= About this exercise =
Output the data below in full, byte for byte. Nothing may differ.
[Given data]
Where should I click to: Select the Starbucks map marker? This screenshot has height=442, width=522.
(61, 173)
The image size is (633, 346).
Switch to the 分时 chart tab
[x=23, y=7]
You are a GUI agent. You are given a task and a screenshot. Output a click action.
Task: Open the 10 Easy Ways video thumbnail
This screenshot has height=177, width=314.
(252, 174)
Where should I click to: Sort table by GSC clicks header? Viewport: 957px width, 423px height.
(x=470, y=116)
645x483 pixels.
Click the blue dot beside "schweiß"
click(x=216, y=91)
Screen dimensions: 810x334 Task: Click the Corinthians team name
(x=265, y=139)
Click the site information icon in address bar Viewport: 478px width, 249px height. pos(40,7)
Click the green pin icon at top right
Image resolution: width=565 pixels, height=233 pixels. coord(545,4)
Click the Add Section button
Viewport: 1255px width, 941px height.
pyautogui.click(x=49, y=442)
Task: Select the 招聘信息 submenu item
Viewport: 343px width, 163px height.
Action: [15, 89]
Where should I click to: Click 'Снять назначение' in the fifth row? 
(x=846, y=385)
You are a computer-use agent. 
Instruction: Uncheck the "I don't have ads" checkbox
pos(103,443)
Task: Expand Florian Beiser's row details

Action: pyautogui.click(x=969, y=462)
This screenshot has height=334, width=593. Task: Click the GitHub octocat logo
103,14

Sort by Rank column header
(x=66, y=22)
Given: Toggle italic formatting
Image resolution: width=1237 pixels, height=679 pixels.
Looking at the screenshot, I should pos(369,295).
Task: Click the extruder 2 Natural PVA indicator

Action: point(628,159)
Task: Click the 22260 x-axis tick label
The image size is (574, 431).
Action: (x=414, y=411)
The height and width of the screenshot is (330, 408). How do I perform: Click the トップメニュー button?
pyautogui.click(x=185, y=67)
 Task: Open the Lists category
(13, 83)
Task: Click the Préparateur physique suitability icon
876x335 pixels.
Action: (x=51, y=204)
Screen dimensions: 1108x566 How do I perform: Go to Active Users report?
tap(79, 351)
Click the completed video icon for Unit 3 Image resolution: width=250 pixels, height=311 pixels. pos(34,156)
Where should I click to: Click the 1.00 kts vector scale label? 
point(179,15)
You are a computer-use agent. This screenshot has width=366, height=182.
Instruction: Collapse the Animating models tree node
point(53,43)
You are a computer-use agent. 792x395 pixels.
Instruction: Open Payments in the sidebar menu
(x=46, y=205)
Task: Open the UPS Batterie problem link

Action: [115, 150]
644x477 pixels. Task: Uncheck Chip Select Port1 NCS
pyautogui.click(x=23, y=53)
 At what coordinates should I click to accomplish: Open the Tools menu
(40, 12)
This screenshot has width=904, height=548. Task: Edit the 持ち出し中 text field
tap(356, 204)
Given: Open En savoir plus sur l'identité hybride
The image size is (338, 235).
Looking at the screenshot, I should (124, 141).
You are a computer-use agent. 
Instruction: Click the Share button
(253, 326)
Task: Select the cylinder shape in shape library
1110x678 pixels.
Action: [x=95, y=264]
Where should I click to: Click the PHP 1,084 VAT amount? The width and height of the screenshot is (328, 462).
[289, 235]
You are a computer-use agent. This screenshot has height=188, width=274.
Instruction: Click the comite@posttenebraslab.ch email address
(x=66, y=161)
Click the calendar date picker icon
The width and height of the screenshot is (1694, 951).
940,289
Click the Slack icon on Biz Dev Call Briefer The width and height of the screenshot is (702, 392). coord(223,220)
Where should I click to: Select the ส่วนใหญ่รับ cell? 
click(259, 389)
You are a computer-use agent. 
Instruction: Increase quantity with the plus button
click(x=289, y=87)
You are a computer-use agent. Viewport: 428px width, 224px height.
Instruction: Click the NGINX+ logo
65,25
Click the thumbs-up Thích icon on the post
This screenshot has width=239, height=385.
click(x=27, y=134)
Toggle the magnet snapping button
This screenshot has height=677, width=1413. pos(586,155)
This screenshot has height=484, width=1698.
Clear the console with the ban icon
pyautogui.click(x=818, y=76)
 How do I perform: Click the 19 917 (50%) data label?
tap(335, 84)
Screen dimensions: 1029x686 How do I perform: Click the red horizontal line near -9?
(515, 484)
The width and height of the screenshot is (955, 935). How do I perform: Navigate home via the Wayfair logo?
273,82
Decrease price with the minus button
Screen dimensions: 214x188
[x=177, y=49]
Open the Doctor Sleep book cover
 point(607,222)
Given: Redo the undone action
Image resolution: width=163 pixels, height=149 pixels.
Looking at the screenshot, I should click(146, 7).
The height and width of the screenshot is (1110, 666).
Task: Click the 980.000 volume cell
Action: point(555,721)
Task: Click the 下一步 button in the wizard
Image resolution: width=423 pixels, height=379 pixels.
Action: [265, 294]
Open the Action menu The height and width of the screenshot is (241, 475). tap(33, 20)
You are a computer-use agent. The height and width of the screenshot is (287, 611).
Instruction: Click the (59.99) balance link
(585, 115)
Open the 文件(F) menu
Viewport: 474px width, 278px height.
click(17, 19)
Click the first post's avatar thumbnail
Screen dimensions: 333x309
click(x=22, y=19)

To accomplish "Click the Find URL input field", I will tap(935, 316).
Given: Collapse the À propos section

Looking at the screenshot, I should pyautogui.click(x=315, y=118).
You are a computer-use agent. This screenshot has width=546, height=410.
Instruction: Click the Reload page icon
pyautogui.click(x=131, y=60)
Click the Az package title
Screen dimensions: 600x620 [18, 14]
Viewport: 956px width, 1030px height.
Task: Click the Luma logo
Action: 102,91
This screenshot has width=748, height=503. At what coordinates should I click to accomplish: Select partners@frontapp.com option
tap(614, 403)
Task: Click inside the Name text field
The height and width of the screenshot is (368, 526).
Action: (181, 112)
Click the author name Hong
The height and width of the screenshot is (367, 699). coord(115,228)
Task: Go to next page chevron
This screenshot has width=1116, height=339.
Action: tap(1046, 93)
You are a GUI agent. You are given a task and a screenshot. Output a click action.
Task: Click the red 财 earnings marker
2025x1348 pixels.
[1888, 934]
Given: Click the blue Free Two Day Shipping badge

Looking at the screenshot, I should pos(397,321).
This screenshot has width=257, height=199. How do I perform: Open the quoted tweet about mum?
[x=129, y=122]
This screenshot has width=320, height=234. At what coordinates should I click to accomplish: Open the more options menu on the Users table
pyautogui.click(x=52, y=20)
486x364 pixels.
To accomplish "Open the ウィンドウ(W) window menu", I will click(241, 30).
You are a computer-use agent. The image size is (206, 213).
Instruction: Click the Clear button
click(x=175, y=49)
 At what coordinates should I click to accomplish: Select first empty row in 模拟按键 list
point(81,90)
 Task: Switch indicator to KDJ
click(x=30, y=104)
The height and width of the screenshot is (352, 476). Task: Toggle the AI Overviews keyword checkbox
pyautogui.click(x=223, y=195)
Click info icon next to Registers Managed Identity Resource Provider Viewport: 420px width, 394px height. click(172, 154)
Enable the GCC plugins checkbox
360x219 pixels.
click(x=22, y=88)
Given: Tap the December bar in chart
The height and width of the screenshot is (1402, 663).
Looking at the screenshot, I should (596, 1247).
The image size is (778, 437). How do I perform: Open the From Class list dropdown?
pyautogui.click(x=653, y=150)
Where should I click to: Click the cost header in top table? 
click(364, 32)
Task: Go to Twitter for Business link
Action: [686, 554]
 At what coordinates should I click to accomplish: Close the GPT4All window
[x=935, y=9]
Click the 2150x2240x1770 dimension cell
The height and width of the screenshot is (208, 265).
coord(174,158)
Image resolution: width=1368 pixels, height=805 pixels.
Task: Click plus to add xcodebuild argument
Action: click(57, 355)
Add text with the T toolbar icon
[/Given data]
= Solution to the exercise =
Where should I click to: Select the Starbucks map marker? This screenshot has height=442, width=522.
(61, 173)
The image size is (633, 346).
Switch to the 分时 chart tab
[x=23, y=7]
You are a GUI agent. You are given a task and a screenshot. Output a click action.
Task: Open the 10 Easy Ways video thumbnail
This screenshot has height=177, width=314.
(252, 174)
Where should I click to: Sort table by GSC clicks header? Viewport: 957px width, 423px height.
(x=470, y=116)
645x483 pixels.
Click the blue dot beside "schweiß"
click(x=216, y=91)
Screen dimensions: 810x334 Task: Click the Corinthians team name
(x=265, y=139)
Click the site information icon in address bar Viewport: 478px width, 249px height. pos(40,7)
Click the green pin icon at top right
Image resolution: width=565 pixels, height=233 pixels. coord(545,4)
Click the Add Section button
Viewport: 1255px width, 941px height.
pyautogui.click(x=49, y=442)
Task: Select the 招聘信息 submenu item
Viewport: 343px width, 163px height.
Action: [15, 89]
Where should I click to: Click 'Снять назначение' in the fifth row? 
(x=846, y=385)
You are a computer-use agent. 
Instruction: Uncheck the "I don't have ads" checkbox
pos(103,443)
Task: Expand Florian Beiser's row details

Action: pyautogui.click(x=969, y=462)
This screenshot has height=334, width=593. Task: Click the GitHub octocat logo
103,14

Sort by Rank column header
(x=66, y=22)
Given: Toggle italic formatting
Image resolution: width=1237 pixels, height=679 pixels.
Looking at the screenshot, I should pos(369,295).
Task: Click the extruder 2 Natural PVA indicator

Action: point(628,159)
Task: Click the 22260 x-axis tick label
The image size is (574, 431).
Action: (x=414, y=411)
The height and width of the screenshot is (330, 408). How do I perform: Click the トップメニュー button?
pyautogui.click(x=185, y=67)
 Task: Open the Lists category
(13, 83)
Task: Click the Préparateur physique suitability icon
876x335 pixels.
Action: (x=51, y=204)
Screen dimensions: 1108x566 How do I perform: Go to Active Users report?
tap(79, 351)
Click the completed video icon for Unit 3 Image resolution: width=250 pixels, height=311 pixels. pos(34,156)
Where should I click to: Click the 1.00 kts vector scale label? 
point(179,15)
You are a computer-use agent. This screenshot has width=366, height=182.
Instruction: Collapse the Animating models tree node
point(53,43)
You are a computer-use agent. 792x395 pixels.
Instruction: Open Payments in the sidebar menu
(x=46, y=205)
Task: Open the UPS Batterie problem link

Action: [115, 150]
644x477 pixels. Task: Uncheck Chip Select Port1 NCS
pyautogui.click(x=23, y=53)
 At what coordinates should I click to accomplish: Open the Tools menu
(40, 12)
This screenshot has width=904, height=548. Task: Edit the 持ち出し中 text field
tap(356, 204)
Given: Open En savoir plus sur l'identité hybride
The image size is (338, 235).
Looking at the screenshot, I should (124, 141).
You are a computer-use agent. 
Instruction: Click the Share button
(253, 326)
Task: Select the cylinder shape in shape library
1110x678 pixels.
Action: [x=95, y=264]
Where should I click to: Click the PHP 1,084 VAT amount? The width and height of the screenshot is (328, 462).
[289, 235]
You are a computer-use agent. This screenshot has height=188, width=274.
Instruction: Click the comite@posttenebraslab.ch email address
(x=66, y=161)
Click the calendar date picker icon
The width and height of the screenshot is (1694, 951).
940,289
Click the Slack icon on Biz Dev Call Briefer The width and height of the screenshot is (702, 392). coord(223,220)
Where should I click to: Select the ส่วนใหญ่รับ cell? 
click(259, 389)
You are a computer-use agent. 
Instruction: Increase quantity with the plus button
click(x=289, y=87)
You are a computer-use agent. Viewport: 428px width, 224px height.
Instruction: Click the NGINX+ logo
65,25
Click the thumbs-up Thích icon on the post
This screenshot has width=239, height=385.
click(x=27, y=134)
Toggle the magnet snapping button
This screenshot has height=677, width=1413. pos(586,155)
This screenshot has height=484, width=1698.
Clear the console with the ban icon
pyautogui.click(x=818, y=76)
 How do I perform: Click the 19 917 (50%) data label?
tap(335, 84)
Screen dimensions: 1029x686 How do I perform: Click the red horizontal line near -9?
(515, 484)
The width and height of the screenshot is (955, 935). How do I perform: Navigate home via the Wayfair logo?
273,82
Decrease price with the minus button
Screen dimensions: 214x188
[x=177, y=49]
Open the Doctor Sleep book cover
 point(607,222)
Given: Redo the undone action
Image resolution: width=163 pixels, height=149 pixels.
Looking at the screenshot, I should click(146, 7).
The height and width of the screenshot is (1110, 666).
Task: Click the 980.000 volume cell
Action: point(555,721)
Task: Click the 下一步 button in the wizard
Image resolution: width=423 pixels, height=379 pixels.
Action: [265, 294]
Open the Action menu The height and width of the screenshot is (241, 475). tap(33, 20)
You are a computer-use agent. The height and width of the screenshot is (287, 611).
Instruction: Click the (59.99) balance link
(585, 115)
Open the 文件(F) menu
Viewport: 474px width, 278px height.
click(17, 19)
Click the first post's avatar thumbnail
Screen dimensions: 333x309
click(x=22, y=19)

To accomplish "Click the Find URL input field", I will tap(935, 316).
Given: Collapse the À propos section

Looking at the screenshot, I should pyautogui.click(x=315, y=118).
You are a computer-use agent. This screenshot has width=546, height=410.
Instruction: Click the Reload page icon
pyautogui.click(x=131, y=60)
Click the Az package title
Screen dimensions: 600x620 [18, 14]
Viewport: 956px width, 1030px height.
Task: Click the Luma logo
Action: 102,91
This screenshot has width=748, height=503. At what coordinates should I click to accomplish: Select partners@frontapp.com option
tap(614, 403)
Task: Click inside the Name text field
The height and width of the screenshot is (368, 526).
Action: (181, 112)
Click the author name Hong
The height and width of the screenshot is (367, 699). coord(115,228)
Task: Go to next page chevron
This screenshot has width=1116, height=339.
Action: tap(1046, 93)
You are a GUI agent. You are given a task and a screenshot. Output a click action.
Task: Click the red 财 earnings marker
2025x1348 pixels.
[1888, 934]
Given: Click the blue Free Two Day Shipping badge

Looking at the screenshot, I should pos(397,321).
This screenshot has width=257, height=199. How do I perform: Open the quoted tweet about mum?
[x=129, y=122]
This screenshot has width=320, height=234. At what coordinates should I click to accomplish: Open the more options menu on the Users table
pyautogui.click(x=52, y=20)
486x364 pixels.
To accomplish "Open the ウィンドウ(W) window menu", I will click(241, 30).
You are a computer-use agent. The image size is (206, 213).
Instruction: Click the Clear button
click(x=175, y=49)
 At what coordinates should I click to accomplish: Select first empty row in 模拟按键 list
point(81,90)
 Task: Switch indicator to KDJ
click(x=30, y=104)
The height and width of the screenshot is (352, 476). Task: Toggle the AI Overviews keyword checkbox
pyautogui.click(x=223, y=195)
Click info icon next to Registers Managed Identity Resource Provider Viewport: 420px width, 394px height. click(172, 154)
Enable the GCC plugins checkbox
360x219 pixels.
click(x=22, y=88)
Given: Tap the December bar in chart
The height and width of the screenshot is (1402, 663).
Looking at the screenshot, I should (596, 1247).
The image size is (778, 437). How do I perform: Open the From Class list dropdown?
pyautogui.click(x=653, y=150)
Where should I click to: Click the cost header in top table? 
click(364, 32)
Task: Go to Twitter for Business link
Action: [686, 554]
 At what coordinates should I click to accomplish: Close the GPT4All window
[x=935, y=9]
Click the 2150x2240x1770 dimension cell
The height and width of the screenshot is (208, 265).
coord(174,158)
Image resolution: width=1368 pixels, height=805 pixels.
Task: Click plus to add xcodebuild argument
Action: click(57, 355)
Add text with the T toolbar icon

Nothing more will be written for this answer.